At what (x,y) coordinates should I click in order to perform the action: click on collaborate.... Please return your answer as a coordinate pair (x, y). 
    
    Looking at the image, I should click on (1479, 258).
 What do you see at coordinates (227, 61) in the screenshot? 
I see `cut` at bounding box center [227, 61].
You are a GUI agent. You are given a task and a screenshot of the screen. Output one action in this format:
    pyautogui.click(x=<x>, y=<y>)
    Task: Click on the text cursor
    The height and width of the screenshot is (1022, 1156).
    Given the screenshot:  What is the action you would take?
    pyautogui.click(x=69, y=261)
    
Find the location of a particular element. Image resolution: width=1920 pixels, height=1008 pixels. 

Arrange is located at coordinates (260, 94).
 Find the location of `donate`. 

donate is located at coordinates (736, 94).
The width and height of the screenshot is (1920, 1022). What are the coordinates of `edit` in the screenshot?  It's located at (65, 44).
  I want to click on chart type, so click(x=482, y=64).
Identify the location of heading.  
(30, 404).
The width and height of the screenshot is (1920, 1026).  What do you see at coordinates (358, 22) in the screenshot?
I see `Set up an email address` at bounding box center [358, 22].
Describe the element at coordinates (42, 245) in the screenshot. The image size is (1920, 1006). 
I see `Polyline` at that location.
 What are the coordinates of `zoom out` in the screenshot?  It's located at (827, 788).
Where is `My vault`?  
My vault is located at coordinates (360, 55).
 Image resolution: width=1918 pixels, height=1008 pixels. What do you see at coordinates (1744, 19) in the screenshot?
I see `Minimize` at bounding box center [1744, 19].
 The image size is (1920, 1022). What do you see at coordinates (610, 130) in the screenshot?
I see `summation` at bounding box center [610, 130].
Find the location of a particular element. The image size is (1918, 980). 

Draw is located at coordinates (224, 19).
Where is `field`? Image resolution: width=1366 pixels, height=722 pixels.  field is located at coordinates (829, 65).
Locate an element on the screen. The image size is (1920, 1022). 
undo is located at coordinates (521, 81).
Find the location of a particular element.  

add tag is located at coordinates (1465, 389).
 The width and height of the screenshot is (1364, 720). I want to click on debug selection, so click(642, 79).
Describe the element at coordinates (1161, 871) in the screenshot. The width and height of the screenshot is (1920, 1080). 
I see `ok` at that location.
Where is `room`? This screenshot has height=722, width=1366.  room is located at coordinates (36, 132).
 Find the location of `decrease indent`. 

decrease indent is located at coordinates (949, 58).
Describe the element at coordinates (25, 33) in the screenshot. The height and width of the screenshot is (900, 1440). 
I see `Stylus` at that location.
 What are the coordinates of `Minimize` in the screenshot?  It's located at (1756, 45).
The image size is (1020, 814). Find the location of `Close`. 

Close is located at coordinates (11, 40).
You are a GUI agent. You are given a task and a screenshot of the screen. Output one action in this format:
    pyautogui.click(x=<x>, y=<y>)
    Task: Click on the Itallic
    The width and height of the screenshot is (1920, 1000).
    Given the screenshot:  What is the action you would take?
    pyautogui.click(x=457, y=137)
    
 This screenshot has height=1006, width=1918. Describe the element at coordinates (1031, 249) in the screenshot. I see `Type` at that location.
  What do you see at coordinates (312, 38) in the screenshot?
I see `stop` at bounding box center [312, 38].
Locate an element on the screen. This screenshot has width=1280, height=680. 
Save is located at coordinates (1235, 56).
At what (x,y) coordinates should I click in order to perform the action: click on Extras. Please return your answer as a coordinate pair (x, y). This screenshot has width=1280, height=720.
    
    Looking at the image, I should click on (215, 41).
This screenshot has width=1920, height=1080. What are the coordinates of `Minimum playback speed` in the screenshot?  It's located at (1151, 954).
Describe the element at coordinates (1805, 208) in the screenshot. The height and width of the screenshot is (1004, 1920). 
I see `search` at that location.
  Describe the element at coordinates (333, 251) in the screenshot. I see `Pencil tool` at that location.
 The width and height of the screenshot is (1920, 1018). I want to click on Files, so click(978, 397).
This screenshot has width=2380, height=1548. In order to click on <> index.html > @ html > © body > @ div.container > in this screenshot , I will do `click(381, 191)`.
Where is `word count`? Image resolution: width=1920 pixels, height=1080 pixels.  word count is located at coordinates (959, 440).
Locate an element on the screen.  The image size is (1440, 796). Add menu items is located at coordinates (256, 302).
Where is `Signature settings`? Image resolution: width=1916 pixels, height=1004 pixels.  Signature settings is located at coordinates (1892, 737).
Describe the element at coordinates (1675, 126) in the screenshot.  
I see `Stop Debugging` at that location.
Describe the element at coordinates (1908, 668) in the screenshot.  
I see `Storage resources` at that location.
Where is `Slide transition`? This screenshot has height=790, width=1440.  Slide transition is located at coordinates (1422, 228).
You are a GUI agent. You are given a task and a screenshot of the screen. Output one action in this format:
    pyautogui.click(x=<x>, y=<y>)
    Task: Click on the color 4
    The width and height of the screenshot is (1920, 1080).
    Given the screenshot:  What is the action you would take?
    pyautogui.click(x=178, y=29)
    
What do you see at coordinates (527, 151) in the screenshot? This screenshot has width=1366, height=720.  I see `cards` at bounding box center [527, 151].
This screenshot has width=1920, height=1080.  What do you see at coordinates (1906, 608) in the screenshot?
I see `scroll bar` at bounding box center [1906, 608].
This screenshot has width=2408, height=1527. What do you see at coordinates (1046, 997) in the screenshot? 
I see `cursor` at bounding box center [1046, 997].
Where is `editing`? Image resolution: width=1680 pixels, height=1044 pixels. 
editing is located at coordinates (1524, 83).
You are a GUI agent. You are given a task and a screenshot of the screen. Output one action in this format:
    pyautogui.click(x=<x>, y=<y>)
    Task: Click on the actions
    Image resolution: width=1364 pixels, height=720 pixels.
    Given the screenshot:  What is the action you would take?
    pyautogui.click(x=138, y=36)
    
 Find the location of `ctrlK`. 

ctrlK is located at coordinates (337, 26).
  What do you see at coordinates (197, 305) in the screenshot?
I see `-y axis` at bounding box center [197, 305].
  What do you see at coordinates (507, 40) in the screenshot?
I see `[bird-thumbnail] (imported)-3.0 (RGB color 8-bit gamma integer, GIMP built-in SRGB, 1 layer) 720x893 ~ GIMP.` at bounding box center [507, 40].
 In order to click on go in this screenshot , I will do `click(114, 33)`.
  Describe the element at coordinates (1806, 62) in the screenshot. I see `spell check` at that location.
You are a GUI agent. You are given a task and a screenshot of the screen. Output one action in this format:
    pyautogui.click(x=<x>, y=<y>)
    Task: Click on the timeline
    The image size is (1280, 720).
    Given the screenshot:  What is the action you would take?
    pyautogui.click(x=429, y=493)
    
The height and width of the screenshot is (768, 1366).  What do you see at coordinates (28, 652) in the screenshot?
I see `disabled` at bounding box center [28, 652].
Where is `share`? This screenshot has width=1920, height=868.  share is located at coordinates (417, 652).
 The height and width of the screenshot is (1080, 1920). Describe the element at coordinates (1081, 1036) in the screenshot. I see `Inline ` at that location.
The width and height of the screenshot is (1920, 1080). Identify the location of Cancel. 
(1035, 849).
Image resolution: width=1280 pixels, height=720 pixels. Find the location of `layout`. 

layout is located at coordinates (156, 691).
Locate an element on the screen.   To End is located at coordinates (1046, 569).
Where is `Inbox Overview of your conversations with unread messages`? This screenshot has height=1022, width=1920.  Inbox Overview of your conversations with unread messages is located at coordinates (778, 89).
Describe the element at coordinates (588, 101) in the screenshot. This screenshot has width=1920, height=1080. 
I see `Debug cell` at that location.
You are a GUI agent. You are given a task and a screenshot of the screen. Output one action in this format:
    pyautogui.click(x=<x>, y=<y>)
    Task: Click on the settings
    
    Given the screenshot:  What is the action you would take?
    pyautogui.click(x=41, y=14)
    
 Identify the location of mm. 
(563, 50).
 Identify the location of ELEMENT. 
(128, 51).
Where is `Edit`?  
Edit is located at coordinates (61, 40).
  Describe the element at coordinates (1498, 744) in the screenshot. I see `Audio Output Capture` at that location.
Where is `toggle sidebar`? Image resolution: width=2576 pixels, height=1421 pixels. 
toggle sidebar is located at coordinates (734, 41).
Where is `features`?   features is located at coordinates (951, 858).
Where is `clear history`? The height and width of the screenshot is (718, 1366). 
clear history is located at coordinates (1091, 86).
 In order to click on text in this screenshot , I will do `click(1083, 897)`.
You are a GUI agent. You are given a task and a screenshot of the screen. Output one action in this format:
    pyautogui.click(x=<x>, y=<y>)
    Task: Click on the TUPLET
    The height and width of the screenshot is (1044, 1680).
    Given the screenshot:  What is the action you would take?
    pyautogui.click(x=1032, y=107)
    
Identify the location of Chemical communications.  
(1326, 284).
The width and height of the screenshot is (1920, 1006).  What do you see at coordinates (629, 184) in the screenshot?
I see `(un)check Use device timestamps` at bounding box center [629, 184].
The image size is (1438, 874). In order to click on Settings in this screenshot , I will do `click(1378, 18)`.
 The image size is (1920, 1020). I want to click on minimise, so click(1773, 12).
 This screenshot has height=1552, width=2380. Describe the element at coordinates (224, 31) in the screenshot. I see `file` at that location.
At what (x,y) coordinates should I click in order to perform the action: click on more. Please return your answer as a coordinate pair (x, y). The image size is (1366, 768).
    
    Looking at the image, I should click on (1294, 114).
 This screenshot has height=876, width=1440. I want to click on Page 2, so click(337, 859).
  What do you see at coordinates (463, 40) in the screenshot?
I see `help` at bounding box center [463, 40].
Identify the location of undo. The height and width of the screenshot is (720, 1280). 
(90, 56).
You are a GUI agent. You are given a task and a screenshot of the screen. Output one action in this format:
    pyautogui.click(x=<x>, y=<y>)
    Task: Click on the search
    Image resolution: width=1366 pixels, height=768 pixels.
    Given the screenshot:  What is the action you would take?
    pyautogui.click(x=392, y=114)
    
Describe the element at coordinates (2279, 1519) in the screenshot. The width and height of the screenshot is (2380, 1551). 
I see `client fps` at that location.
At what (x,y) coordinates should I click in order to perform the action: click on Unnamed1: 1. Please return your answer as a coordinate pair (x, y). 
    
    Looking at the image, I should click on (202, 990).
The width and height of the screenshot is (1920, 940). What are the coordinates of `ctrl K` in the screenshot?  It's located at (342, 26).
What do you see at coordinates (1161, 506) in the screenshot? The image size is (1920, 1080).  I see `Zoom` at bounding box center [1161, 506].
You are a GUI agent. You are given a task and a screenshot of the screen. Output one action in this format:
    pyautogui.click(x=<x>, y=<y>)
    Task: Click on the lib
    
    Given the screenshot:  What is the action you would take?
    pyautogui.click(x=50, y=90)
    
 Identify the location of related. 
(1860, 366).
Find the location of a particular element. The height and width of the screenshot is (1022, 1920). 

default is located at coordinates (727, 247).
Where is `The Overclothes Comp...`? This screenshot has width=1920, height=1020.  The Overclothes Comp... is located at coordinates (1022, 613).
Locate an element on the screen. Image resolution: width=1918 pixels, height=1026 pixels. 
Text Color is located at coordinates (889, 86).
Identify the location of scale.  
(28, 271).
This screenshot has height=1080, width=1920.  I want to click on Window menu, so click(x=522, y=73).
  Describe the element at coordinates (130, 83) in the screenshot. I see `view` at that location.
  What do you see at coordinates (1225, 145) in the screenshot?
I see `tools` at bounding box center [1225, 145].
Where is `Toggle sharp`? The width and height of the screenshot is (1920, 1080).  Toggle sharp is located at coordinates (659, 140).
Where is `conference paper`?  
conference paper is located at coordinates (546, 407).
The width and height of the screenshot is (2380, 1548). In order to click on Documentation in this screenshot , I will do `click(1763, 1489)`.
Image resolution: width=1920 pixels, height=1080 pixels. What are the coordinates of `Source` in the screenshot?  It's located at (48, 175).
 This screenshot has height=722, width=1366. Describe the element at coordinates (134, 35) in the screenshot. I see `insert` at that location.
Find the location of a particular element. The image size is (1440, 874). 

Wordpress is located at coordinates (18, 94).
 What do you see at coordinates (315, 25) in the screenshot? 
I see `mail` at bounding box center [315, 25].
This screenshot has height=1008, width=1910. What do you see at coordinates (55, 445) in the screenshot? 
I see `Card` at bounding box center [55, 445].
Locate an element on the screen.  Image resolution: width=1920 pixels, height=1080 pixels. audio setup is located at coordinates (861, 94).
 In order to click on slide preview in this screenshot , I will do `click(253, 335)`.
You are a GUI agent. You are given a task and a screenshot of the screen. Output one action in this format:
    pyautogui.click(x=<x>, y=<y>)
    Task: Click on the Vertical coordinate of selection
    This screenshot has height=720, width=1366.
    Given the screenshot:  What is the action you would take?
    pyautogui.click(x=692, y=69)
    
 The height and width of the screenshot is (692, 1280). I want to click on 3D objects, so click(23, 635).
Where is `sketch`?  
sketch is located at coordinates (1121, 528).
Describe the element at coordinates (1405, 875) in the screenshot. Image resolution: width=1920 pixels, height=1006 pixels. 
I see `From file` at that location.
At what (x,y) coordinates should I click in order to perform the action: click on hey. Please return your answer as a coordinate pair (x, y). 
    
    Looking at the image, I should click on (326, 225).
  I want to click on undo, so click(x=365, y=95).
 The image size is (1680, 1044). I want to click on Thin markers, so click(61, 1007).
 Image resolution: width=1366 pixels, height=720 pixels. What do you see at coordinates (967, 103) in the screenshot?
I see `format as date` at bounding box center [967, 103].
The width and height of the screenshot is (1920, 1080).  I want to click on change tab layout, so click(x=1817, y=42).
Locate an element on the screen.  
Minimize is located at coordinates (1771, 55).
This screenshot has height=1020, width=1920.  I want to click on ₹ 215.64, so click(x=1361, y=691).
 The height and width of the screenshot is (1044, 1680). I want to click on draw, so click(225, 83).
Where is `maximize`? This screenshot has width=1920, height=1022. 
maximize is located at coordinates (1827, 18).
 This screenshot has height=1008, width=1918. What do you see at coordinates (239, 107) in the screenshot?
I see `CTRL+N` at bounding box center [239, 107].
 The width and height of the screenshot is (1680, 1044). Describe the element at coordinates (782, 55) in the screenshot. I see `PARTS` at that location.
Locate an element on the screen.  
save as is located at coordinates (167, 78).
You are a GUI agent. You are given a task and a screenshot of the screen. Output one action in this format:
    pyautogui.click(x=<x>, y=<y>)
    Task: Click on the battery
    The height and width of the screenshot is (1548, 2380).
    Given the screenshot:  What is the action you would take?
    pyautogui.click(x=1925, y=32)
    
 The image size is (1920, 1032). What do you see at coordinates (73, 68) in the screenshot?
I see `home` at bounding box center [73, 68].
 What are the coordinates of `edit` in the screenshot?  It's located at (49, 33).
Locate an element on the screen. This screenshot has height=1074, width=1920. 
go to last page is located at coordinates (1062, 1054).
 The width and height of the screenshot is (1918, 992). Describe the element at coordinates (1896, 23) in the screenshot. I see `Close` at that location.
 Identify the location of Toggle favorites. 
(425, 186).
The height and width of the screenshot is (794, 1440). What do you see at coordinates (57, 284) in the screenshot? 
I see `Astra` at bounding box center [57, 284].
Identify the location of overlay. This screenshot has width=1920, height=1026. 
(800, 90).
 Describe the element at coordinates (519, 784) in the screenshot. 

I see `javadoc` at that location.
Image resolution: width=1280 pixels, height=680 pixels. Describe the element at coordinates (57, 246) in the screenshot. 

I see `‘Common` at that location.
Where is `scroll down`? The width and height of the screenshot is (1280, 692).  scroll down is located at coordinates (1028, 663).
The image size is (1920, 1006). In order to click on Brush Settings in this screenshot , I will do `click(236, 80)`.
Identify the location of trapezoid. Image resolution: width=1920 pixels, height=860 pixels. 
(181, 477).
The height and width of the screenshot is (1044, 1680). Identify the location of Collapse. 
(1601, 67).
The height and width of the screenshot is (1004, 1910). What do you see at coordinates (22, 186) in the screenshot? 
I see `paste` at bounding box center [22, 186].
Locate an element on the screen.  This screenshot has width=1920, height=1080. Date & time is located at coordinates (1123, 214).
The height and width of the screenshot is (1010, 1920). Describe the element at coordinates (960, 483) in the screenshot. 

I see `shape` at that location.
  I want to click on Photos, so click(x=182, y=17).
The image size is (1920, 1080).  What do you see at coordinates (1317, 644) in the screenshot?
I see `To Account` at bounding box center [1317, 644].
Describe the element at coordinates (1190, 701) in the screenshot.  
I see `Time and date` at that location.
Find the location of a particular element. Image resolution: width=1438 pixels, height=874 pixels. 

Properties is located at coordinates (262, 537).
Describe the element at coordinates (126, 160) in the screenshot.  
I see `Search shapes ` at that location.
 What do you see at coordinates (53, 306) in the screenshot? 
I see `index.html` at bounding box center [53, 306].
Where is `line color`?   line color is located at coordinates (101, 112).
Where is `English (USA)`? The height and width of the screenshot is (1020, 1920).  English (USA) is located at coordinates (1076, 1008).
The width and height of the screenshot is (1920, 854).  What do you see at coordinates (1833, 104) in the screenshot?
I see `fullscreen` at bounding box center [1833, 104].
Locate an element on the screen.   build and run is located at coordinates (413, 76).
::::::
**EXERCISE REQUIREMENTS:** Copy the records verbatim, starting with the line that contains "What do you see at coordinates (527, 151)" and going on through the line that contains "center [28, 652].".

**WORKED SOLUTION:**
What do you see at coordinates (527, 151) in the screenshot? This screenshot has width=1366, height=720.  I see `cards` at bounding box center [527, 151].
This screenshot has width=1920, height=1080.  What do you see at coordinates (1906, 608) in the screenshot?
I see `scroll bar` at bounding box center [1906, 608].
This screenshot has width=2408, height=1527. What do you see at coordinates (1046, 997) in the screenshot? 
I see `cursor` at bounding box center [1046, 997].
Where is `editing`? Image resolution: width=1680 pixels, height=1044 pixels. 
editing is located at coordinates (1524, 83).
You are a GUI agent. You are given a task and a screenshot of the screen. Output one action in this format:
    pyautogui.click(x=<x>, y=<y>)
    Task: Click on the actions
    Image resolution: width=1364 pixels, height=720 pixels.
    Given the screenshot:  What is the action you would take?
    pyautogui.click(x=138, y=36)
    
 Find the location of `ctrlK`. 

ctrlK is located at coordinates (337, 26).
  What do you see at coordinates (197, 305) in the screenshot?
I see `-y axis` at bounding box center [197, 305].
  What do you see at coordinates (507, 40) in the screenshot?
I see `[bird-thumbnail] (imported)-3.0 (RGB color 8-bit gamma integer, GIMP built-in SRGB, 1 layer) 720x893 ~ GIMP.` at bounding box center [507, 40].
 In order to click on go in this screenshot , I will do `click(114, 33)`.
  Describe the element at coordinates (1806, 62) in the screenshot. I see `spell check` at that location.
You are a GUI agent. You are given a task and a screenshot of the screen. Output one action in this format:
    pyautogui.click(x=<x>, y=<y>)
    Task: Click on the timeline
    The image size is (1280, 720).
    Given the screenshot:  What is the action you would take?
    pyautogui.click(x=429, y=493)
    
The height and width of the screenshot is (768, 1366).  What do you see at coordinates (28, 652) in the screenshot?
I see `disabled` at bounding box center [28, 652].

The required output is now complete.